Remarkably, the contacts at the edge of the sample reveal information about the variations happening throughout the body of the sample.
Supported by funding from the Air Force’s Office of Scientific Research, Grayson’s research was published on October 28 online in the journalĀ Physical Review Letters. Graduate student Wang Zhou is first author of the paper.
One reason semiconductors have so many applications is because researchers and manufacturers can control their properties. By adding impurities to the material, researchers can modulate the semiconductor’s electrical properties. The trick is making sure that the material is uniformly modulated so that every part of the material performs equally well. Grayson’s technique allows researchers and manufacturers to directly quantify such non-uniformities.

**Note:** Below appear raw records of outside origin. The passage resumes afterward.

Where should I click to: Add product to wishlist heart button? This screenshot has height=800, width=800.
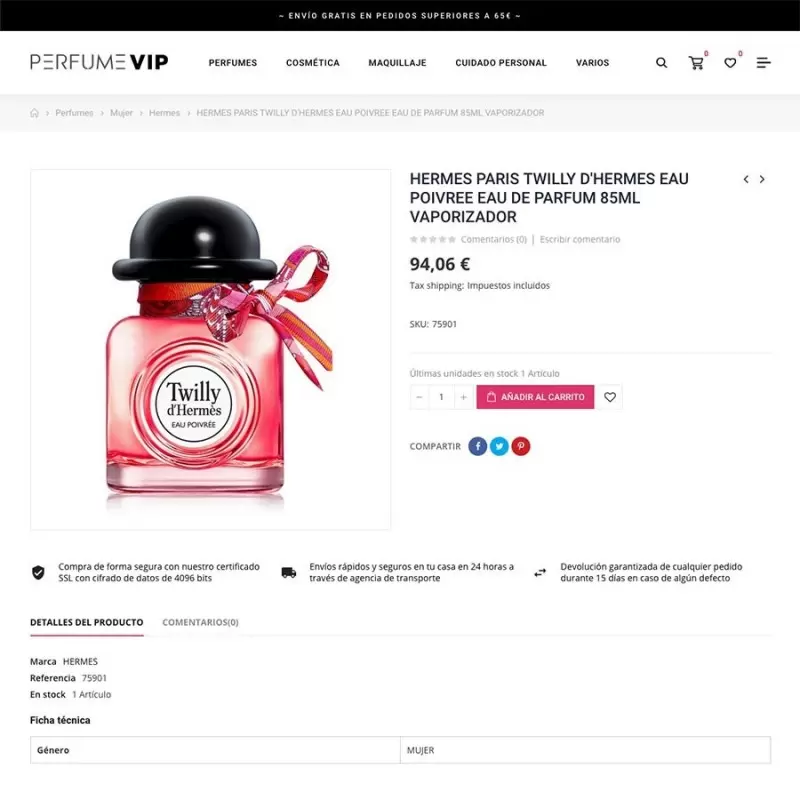coord(610,397)
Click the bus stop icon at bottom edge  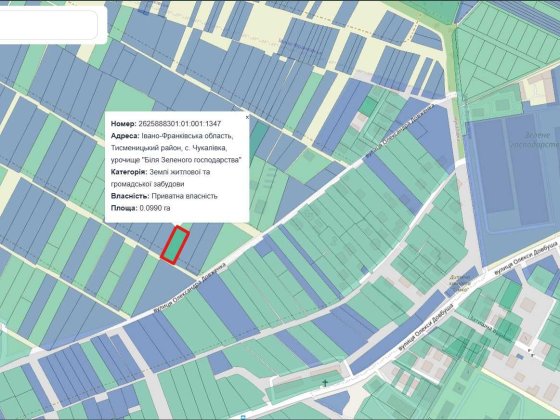pos(244,418)
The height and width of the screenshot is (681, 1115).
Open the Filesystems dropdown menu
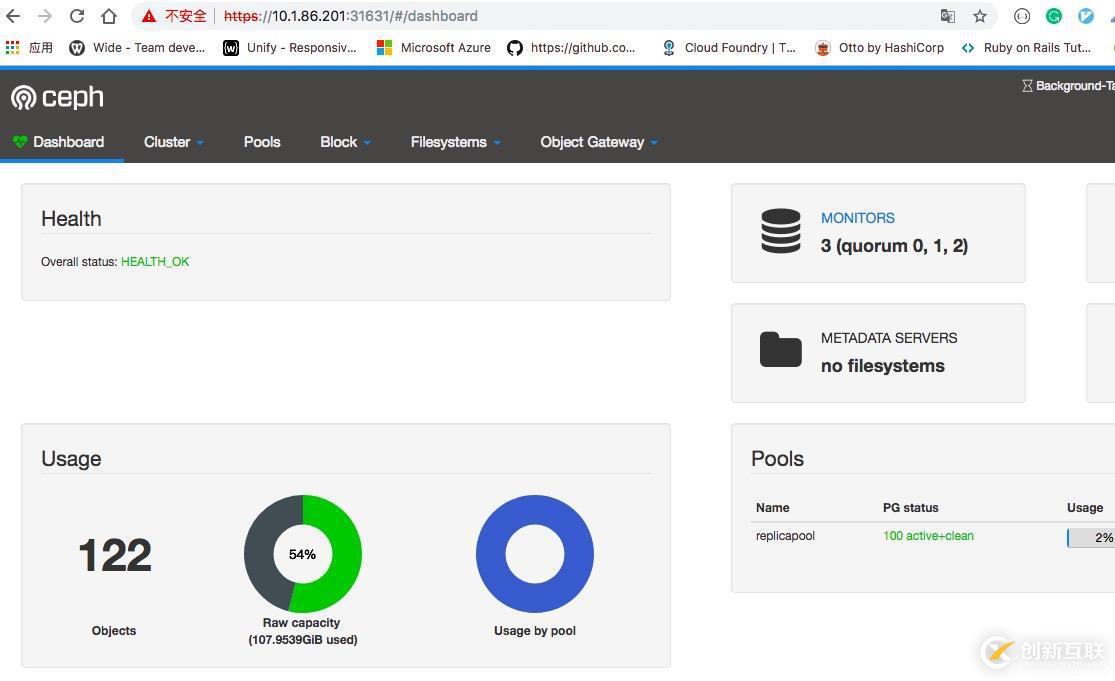pos(455,142)
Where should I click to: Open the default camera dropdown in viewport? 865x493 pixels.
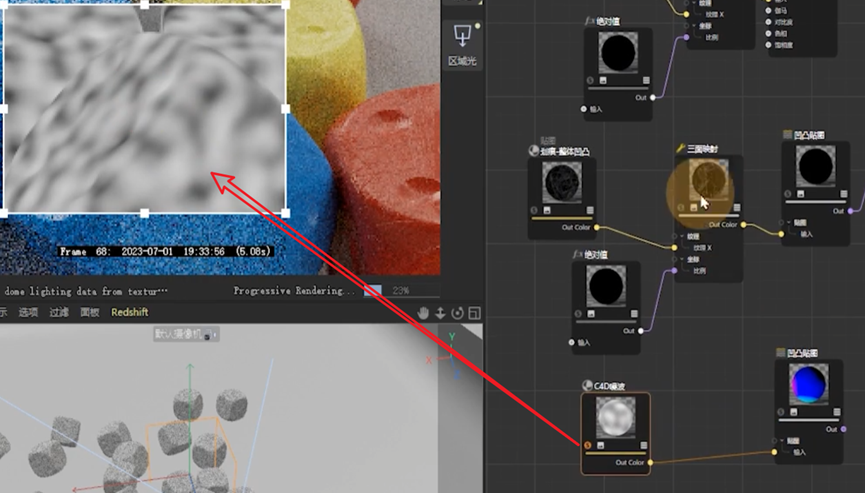186,336

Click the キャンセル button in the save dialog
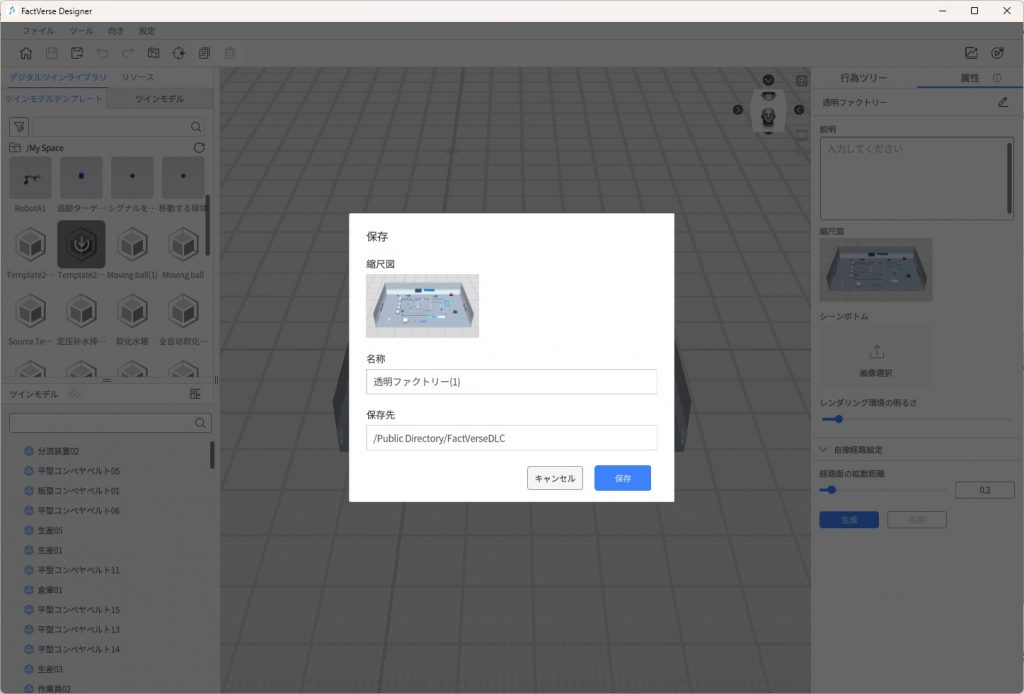555,478
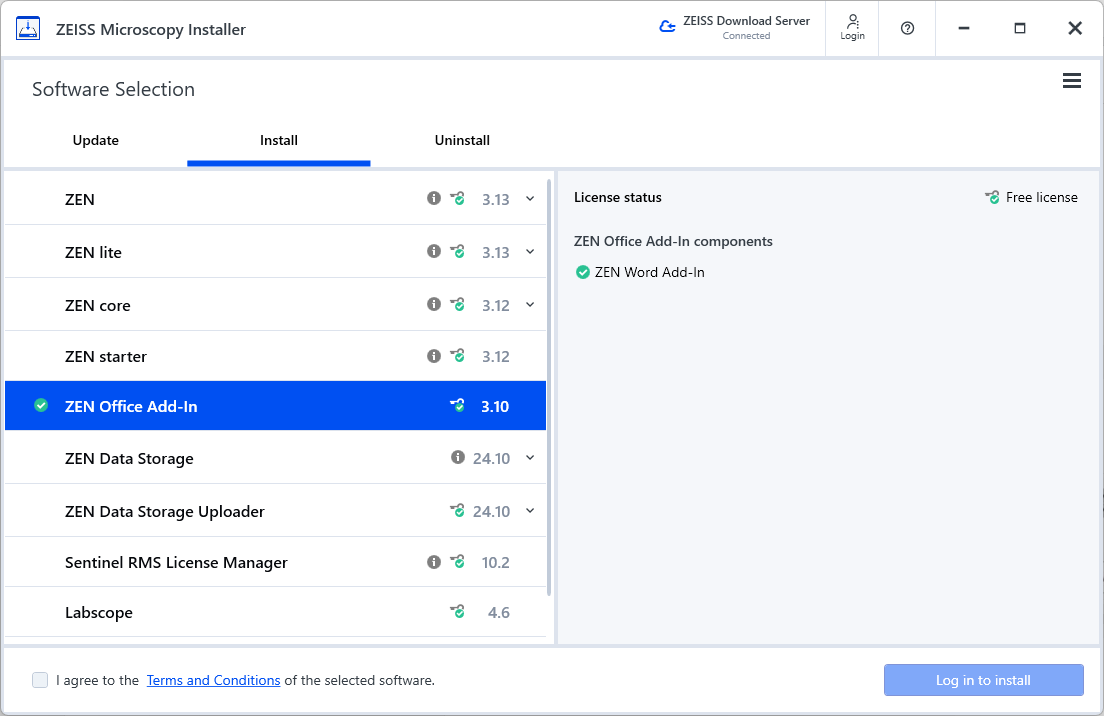Click the ZEISS Download Server cloud icon
The image size is (1104, 716).
[668, 27]
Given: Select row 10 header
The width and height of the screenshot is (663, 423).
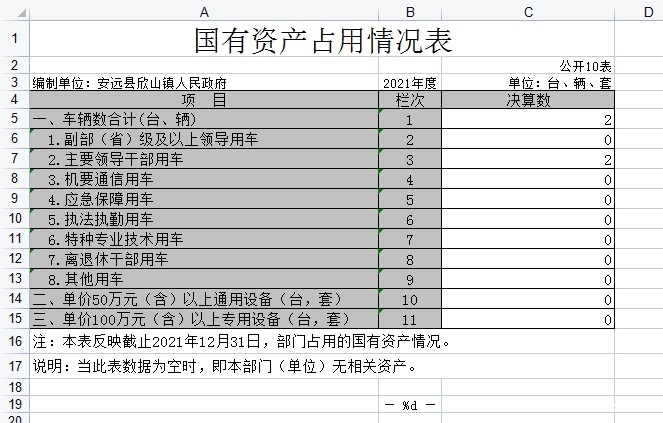Looking at the screenshot, I should 14,219.
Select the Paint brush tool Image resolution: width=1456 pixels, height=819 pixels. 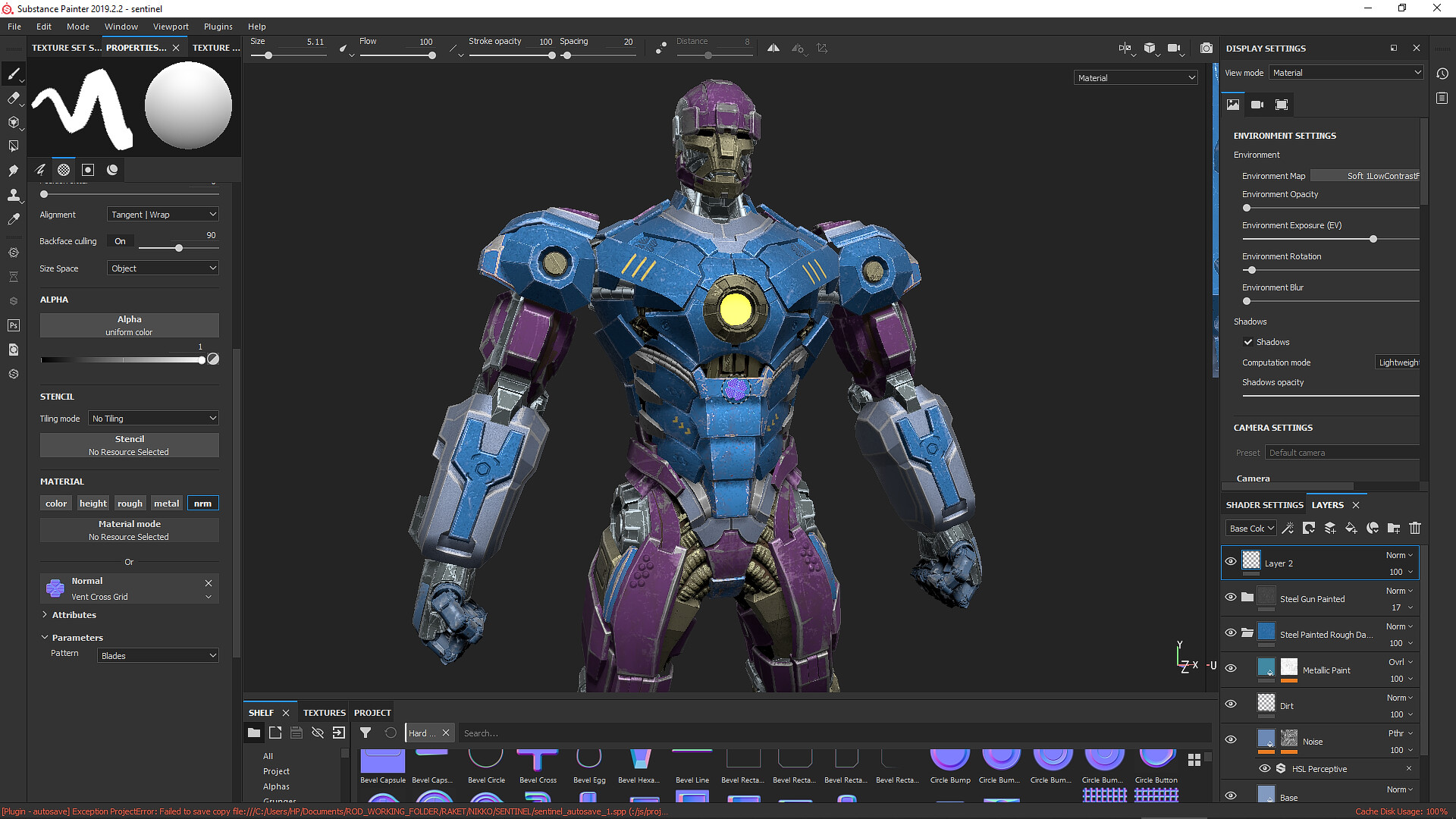click(x=14, y=74)
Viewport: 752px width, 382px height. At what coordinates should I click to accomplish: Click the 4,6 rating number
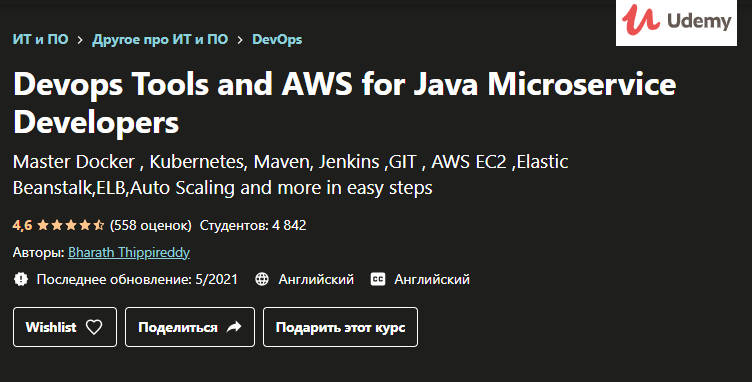pos(23,225)
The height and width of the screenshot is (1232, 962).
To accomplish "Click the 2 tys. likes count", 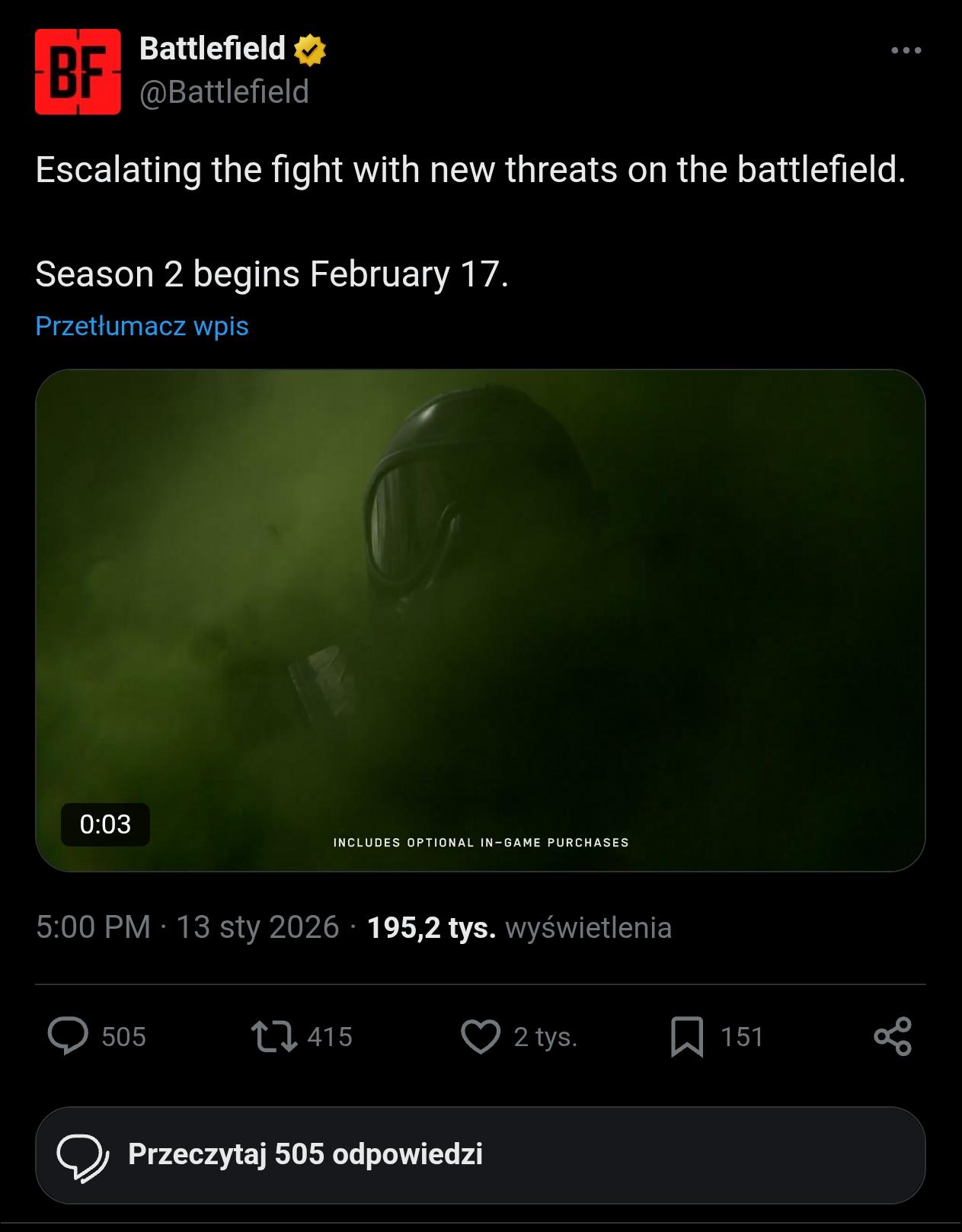I will (545, 1037).
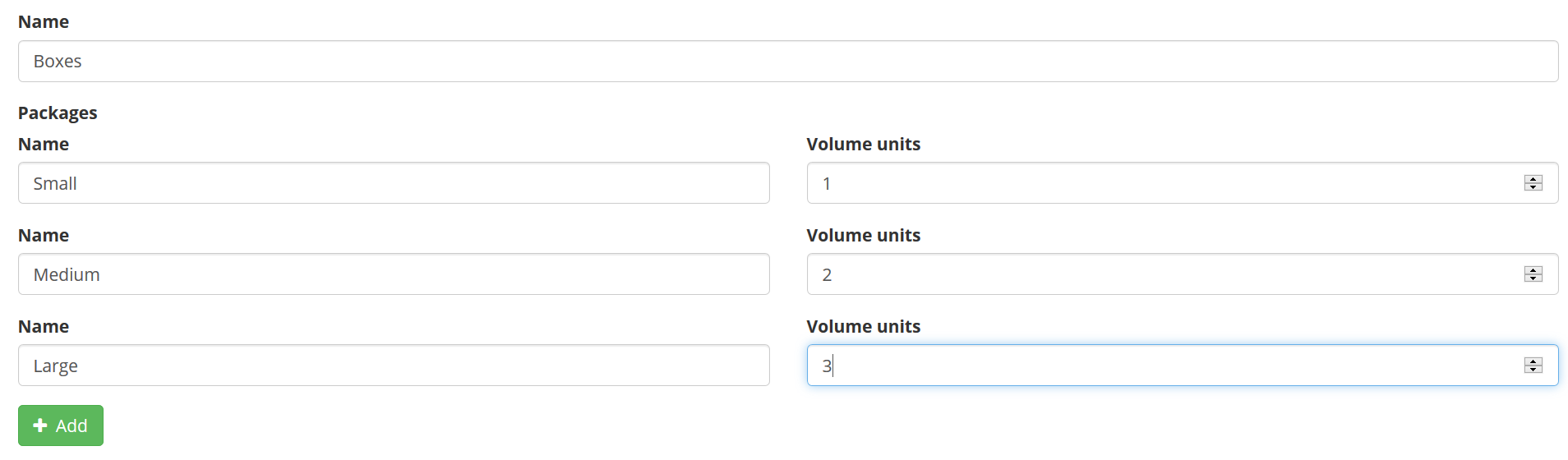The image size is (1568, 460).
Task: Increase volume units for Large package
Action: [x=1533, y=361]

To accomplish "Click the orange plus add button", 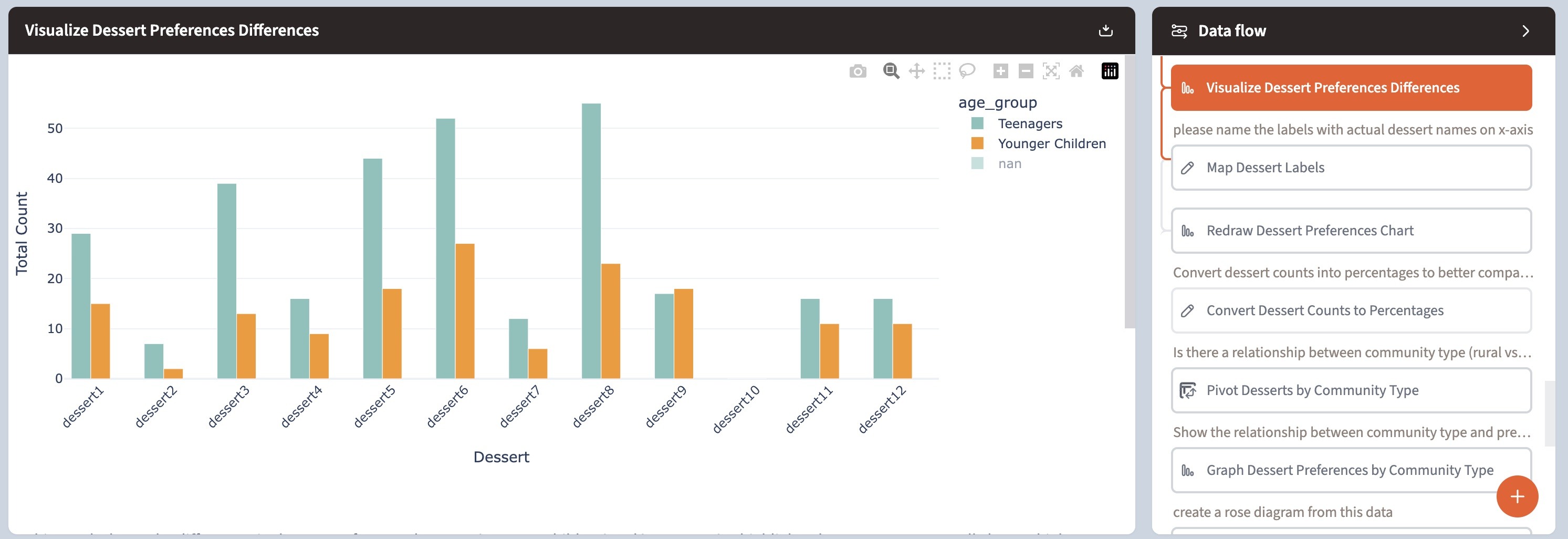I will [x=1517, y=496].
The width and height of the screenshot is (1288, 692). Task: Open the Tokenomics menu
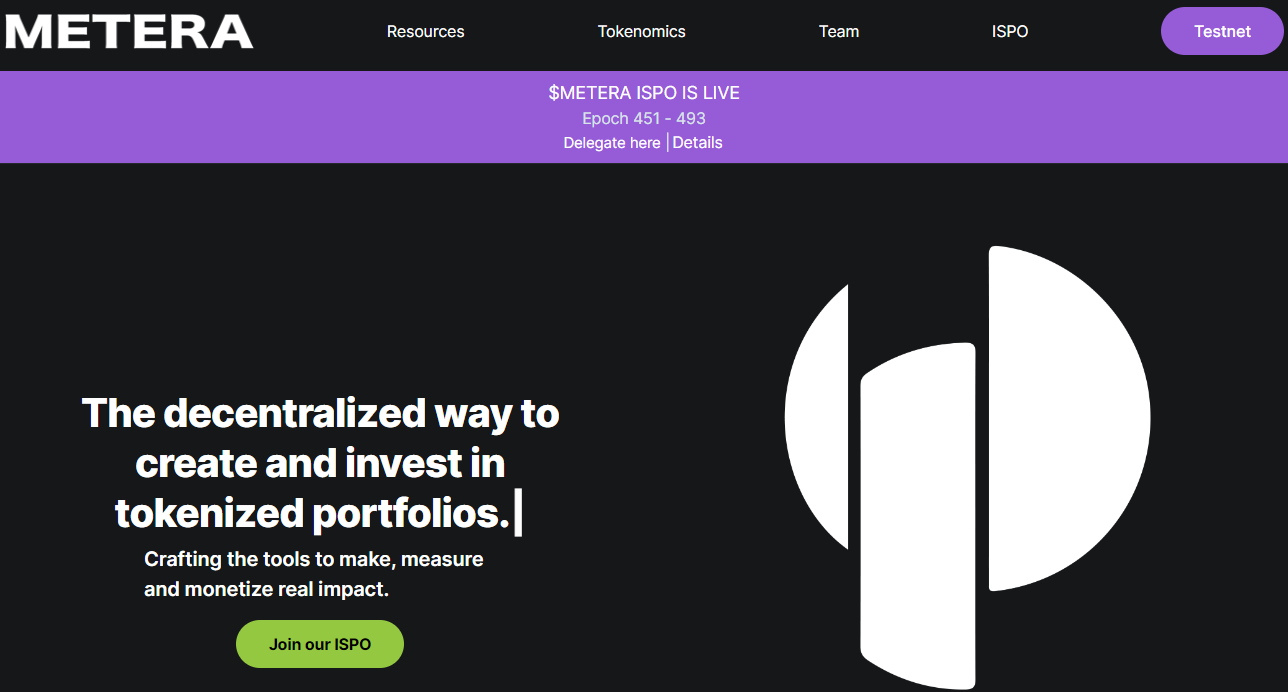tap(641, 31)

“When people see non-uniform behavior, sometimes they just throw out the material to find a better piece,” Grayson said. “With our information, you can find a piece of the material that’s more uniform and can still be used. Or you can use the information to figure out how to balance out the next sample.”
Grayson’s method can be applied to samples as large as a 12-inch wafer or as small as an exfoliated 10-micron flake, allowing researchers to profile the subtleties in a wide range of semiconductor samples. The method is especially useful for 2-D materials, such as graphene, which are too small for researchers to make several measurements across the surface.
Grayson has filed a patent on the method, and he hopes the new technique will find use in academic laboratories and industry.
“There are companies that mass produce semiconductors and need to know if the material is uniform before they start making individual computer chips,” Grayson said. “Our method will give them better feedback during sample preparation. We believe this is a fundamental breakthrough with broad impact.”